Arctic is well known for their cooling solutions from CPU’s to GPU’s and fans, and they even make cases as well. Today Arctic has given us an opportunity to review the Accelero Twin Turbo II and the passive (optional fan purchased separately) solution the Accelero S1 PLUS. Both of these coolers can work with some of the newer GPU’s, think 6 series from Nvidia, and 7 series from AMD, and we will be testing them both out on the MSI 7870 HAWK.
Specifications and Features
Below are the listed specifications from the Arctic website for each cooler tested. Listed below are fan speeds, their noise levels, what is included in the packaging, warranty information, and for the Turbo II, the wattage load it can handle.
Accelero S1 PLUS (Compatibility Chart)
|Heatpipe||Ø 6 mm x 4|
|Heatsink Material||Aluminum fins x 32, thickness 0.4 mm|
|Dimensions (Product)||230 (L) x 135 (W) x 42 (H) mm|
|Net Weight||410 g|
|Screw (M2)||4 pcs|
|Spacer (3.5 mm)||4 pcs|
|Spacer (4.0 mm)||4 pcs|
|G-1 Thermal Glue (1.5 g Grey Compound)||1 bag|
|G-1 Thermal Glue (1.5 g White Compound)||1 bag|
|Mixing Wand||1 pc|
|Limited Warranty||6 years|
Accelero Twin Turbo II (Compatibility chart)
|Max. Cooling Capacity||250 Watts|
|Heatpipe||Ø 6 mm x 5|
|Heatsink Material||Aluminum fins x 35, thickness 0.4 mm|
|Fan (mm)||92 mm, 900 – 2,000 RPM (controlled by PWM) x 2 fans|
|Bearing||Fluid Dynamic Bearing|
|Noise Level||0.3 Sone|
|Dimensions (Product)||217 (L) x 122 (W) x 53 (H) mm|
|Screw (M2)||4 pcs|
|Spacer (2.3 mm)||4 pcs|
|Spacer (4.0 mm)||4 pcs|
|G-1 Thermal Glue (2.0 g Grey Compound)||1 bag|
|G-1 Thermal Glue (2.0 g White Compound)||1 bag|
|VGA Bracket||2 pcs|
|4-Pin Fan Power Adapter||1 pc|
|Limited Warranty||6 Years|
Marketing from the Arctic website:
- ABSOLUTE SILENCE As a passive cooler, the Accelero S1 PLUS is noise-free while keeping the graphic card working at normal temperature! It helps to cool your graphic card without any disturbance to your work or entertainment.
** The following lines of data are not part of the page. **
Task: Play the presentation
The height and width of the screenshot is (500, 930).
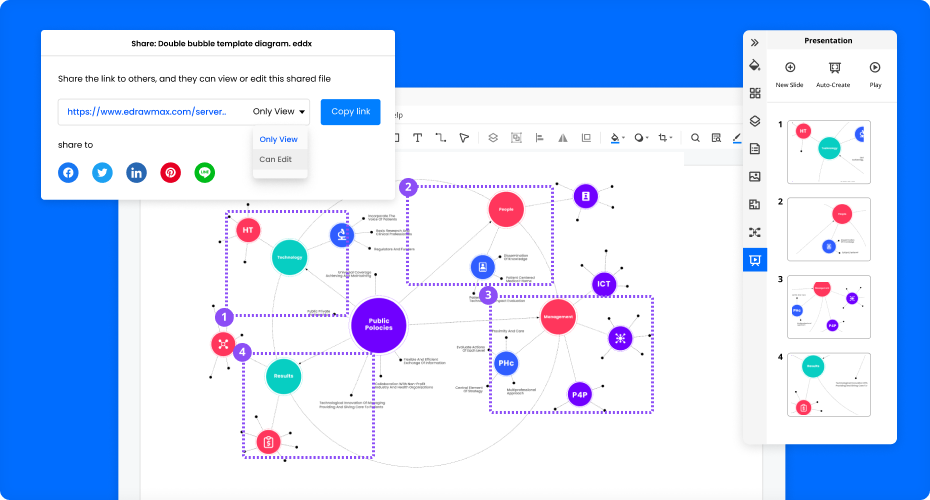Action: tap(875, 68)
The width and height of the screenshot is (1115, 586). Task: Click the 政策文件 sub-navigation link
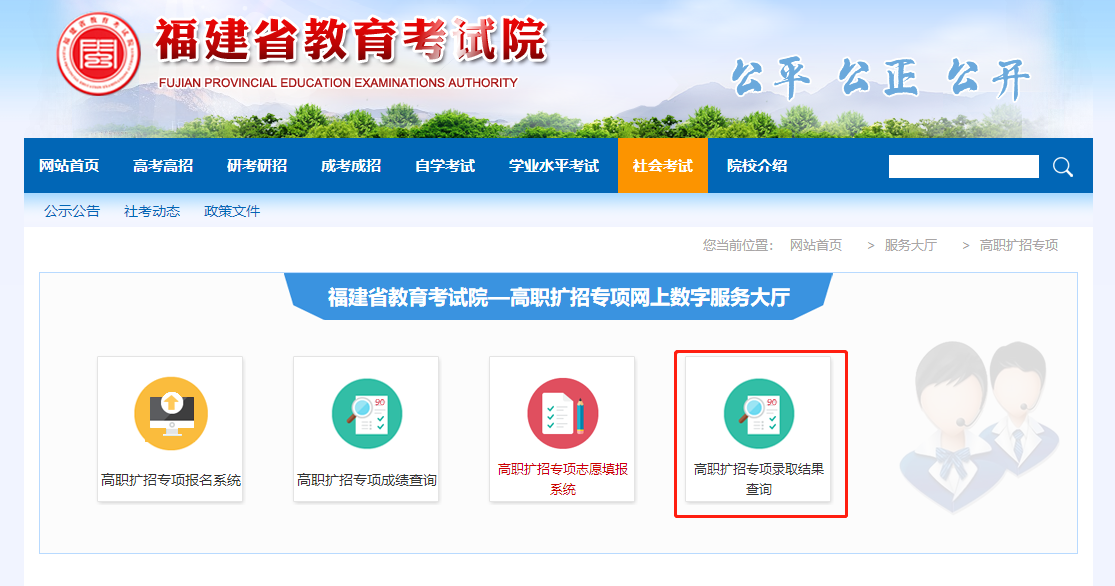tap(232, 211)
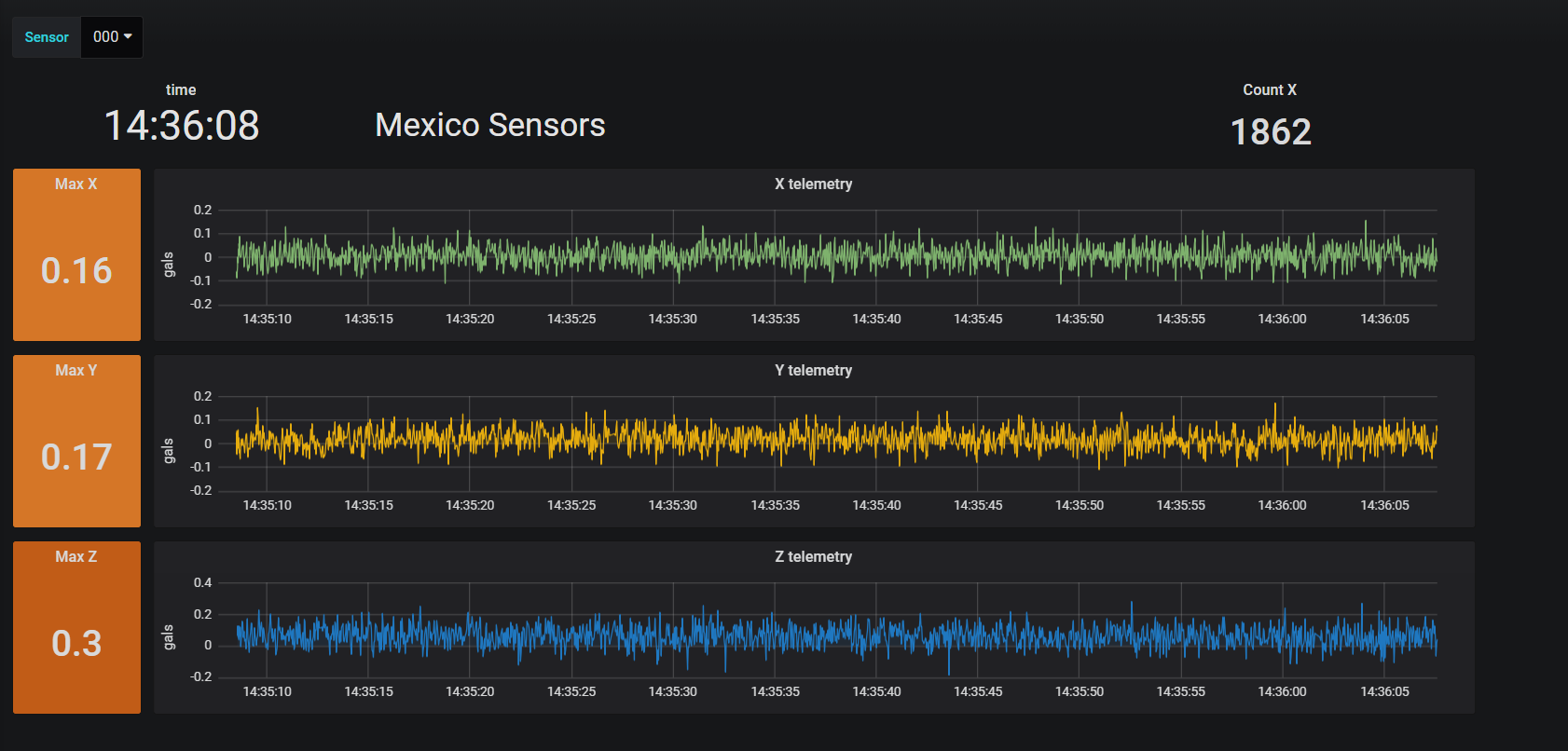
Task: Click the orange Max Y value 0.17
Action: pyautogui.click(x=76, y=457)
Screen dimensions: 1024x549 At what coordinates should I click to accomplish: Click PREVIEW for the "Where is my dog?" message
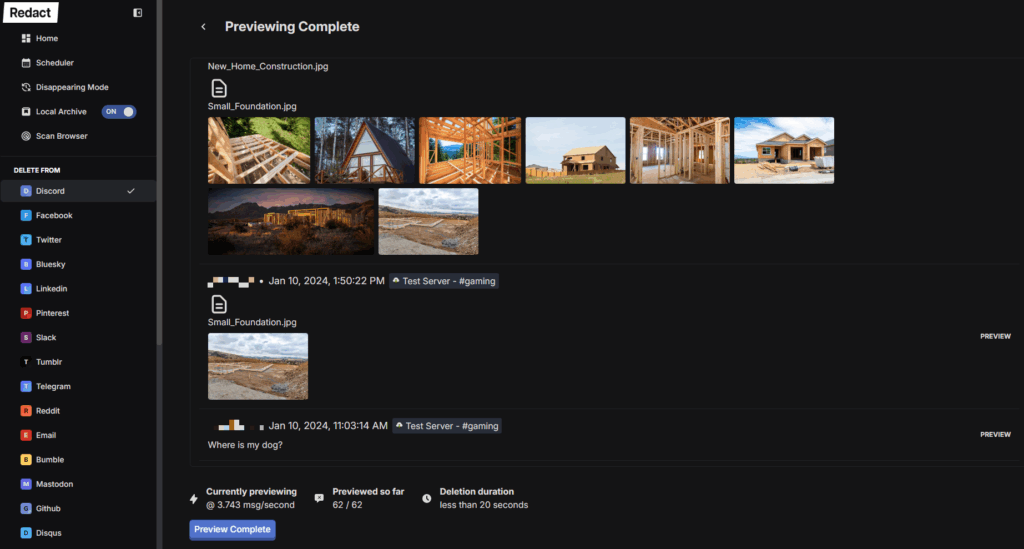coord(995,435)
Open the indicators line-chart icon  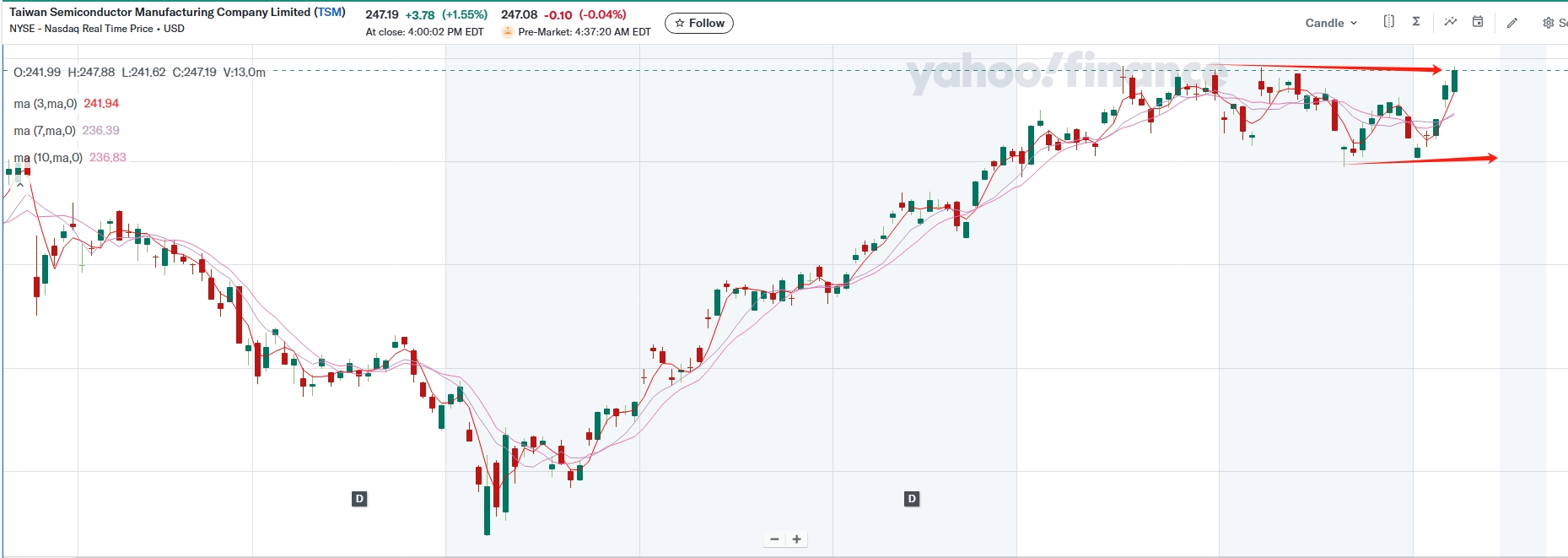tap(1450, 22)
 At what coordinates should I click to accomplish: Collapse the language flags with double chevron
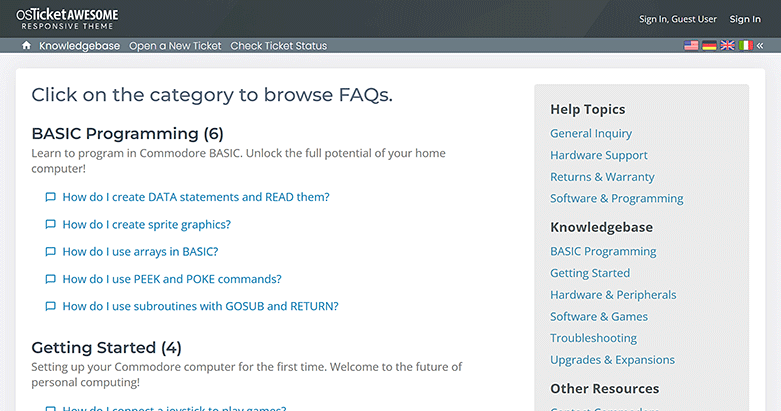(x=761, y=46)
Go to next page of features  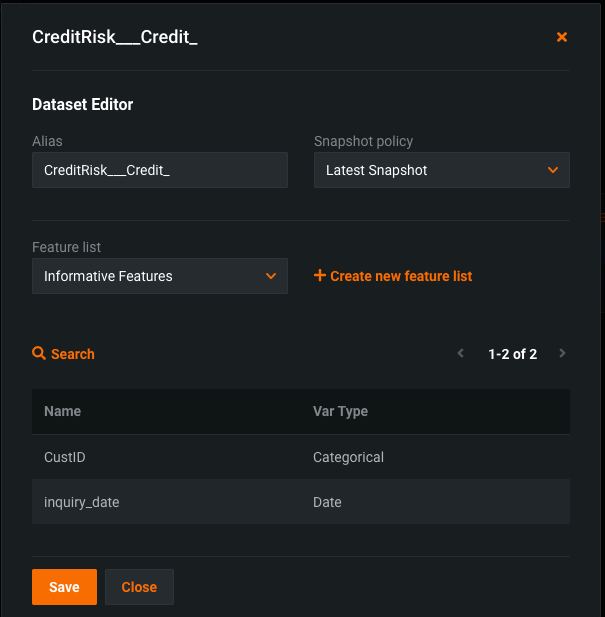(562, 354)
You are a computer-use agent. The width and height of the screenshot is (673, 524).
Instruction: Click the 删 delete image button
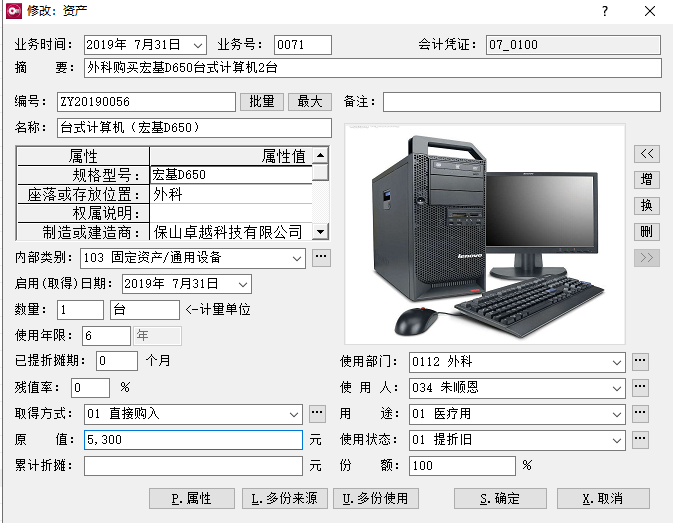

- WIDE COMPATIBILITY* Due to its RAM and VR heatsink set and flexible mounting plate design, the Accelero S1 PLUS is compatible with over 80 different models of mid-range to high-end graphic cards. (*The compatibility list is based on AMD Radeon and NVIDIA’s reference board layout only.).
- EFFICIENT PASSIVE COOLING Thanks to the passive cooling technology, the Accelero S1 PLUS allows more air to pass through the fins than any other passive coolers. The heat from the VGA card can be efficiently dispersed. With the add-on fan S1 PLUS Turbo Module equipped, the cooling capacity of the Accelero S1 PLUS can be boosted up to 120 Watts, which is adequate to cool some high-end VGA cards including AMD Radeon HD 6870 and NVIDIA GeForce GTS 250.
- ENHANCED VR HEAT DISSIPATION Compared to thermal tapes, the thermal glue G-1 included with this cooler significantly improves the efficiency of heat conduction from the RAM and VR to the heatsinks. It secures the heatsinks while enabling subsequent removal residue-free.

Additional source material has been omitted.